I have a confession: I've never really enjoyed working for other people.
Why? Well, for starters, I'm selfish. If there's a final bite of shared dessert on the plate, I'll eat it. If I go even one day without hitting the gym, I'm resentful. Once the coffee is made, I pour myself a cup of coffee before I offer it to my husband. I hoard time the way others hoard possessions. I'm selfish with my thoughts. I like to be alone. Sometimes, I stick my daughter in front of a cartoon just so I can hear myself think.
Because here's the thing: how I control my time determines how I live my life. I want to spend it providing for my family, sure. But I also want to make sure I'm doing what I really want to be doing—the type of work that has me bounding out of bed excited, not exhausted.
And for me, that kind of passion has never been found in an office. As I hurtled through college, collecting a writing degree, a valedictorian stamp, a publishing deal, and a ton of freelance projects, I realized I didn't want to work for anyone else.

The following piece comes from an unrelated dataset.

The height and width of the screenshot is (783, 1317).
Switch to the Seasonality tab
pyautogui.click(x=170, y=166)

But I also wasn't interested in starting a business either. So, what's out there for those who don't necessarily want to die in a 9 to 5 under the thumb of a boss, but also don't have the desire to open a brick-and-mortar store, worry about growing a company to such monstrous proportions that you need teams, insurance, office space, and employees?
Enter the life of the solopreneur.
Entrepreneurial in spirit, the solopreneur focuses on his or her art, makes money from it, but doesn't necessarily depend on others to grow her business. You can collaborate with people. You can work on other people's projects. But when it comes to your own craft or business, it's all about Y-O-U. You are the brand. You are the product.

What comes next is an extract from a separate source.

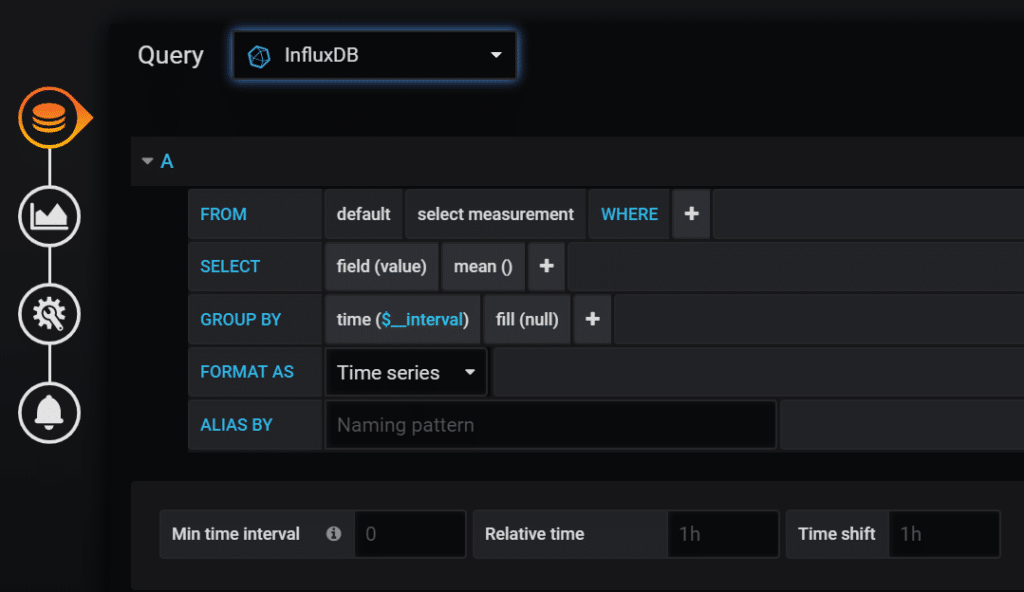Open the Queries database tab icon
The height and width of the screenshot is (592, 1024).
pos(50,118)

But I also want to make sure I'm doing what I really want to be doing—the type of work that has me bounding out of bed excited, not exhausted.

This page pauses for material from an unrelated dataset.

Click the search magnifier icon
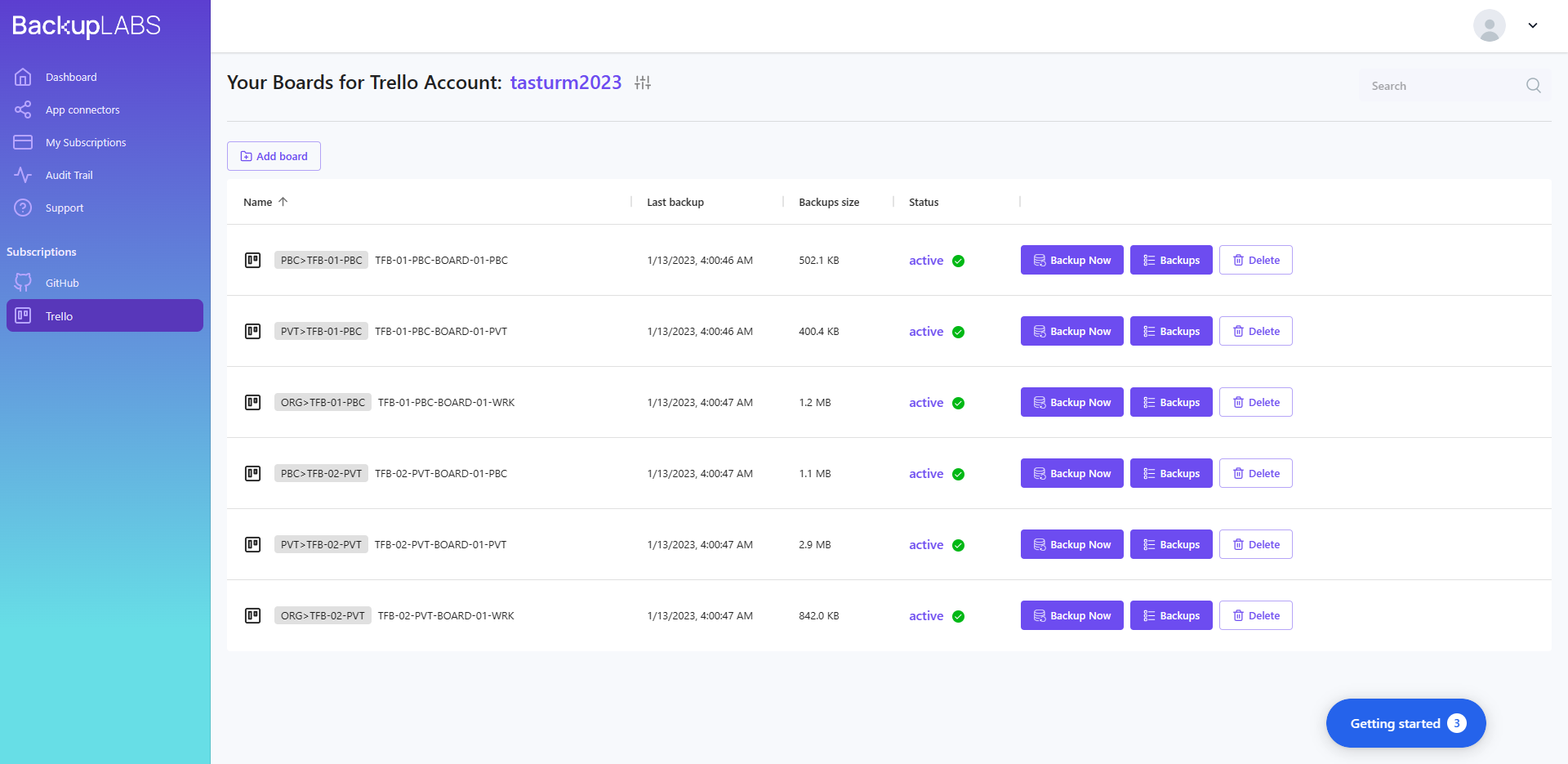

While I dabbled in content management and editorial roles, penning four published nonfiction books, blogging, becoming a trainer, co-owning a gym, etc., I realized that all I'd ever wanted to do was to write books. Not nonfiction books, novels.
Because I am someone who loves urgency, I finally felt the push. I was ready to take every skill I'd collected from my odd jobs and pour them into doing the very thing I'd always wanted to do. I finally got clear. Not about what I wanted, but by answering one simple question: If I could do anything in the world every single day, what would excite me the most? We all have those “activities" we succumb to where time stalls, you feel that you are living on purpose, and you literally can't wait to tell whoever is within earshot about what you're working on. Because it's not really happiness we're after, it's excitement. And writing novels, despite the solitude it requires and all the work it takes, is the most excitement I've ever felt.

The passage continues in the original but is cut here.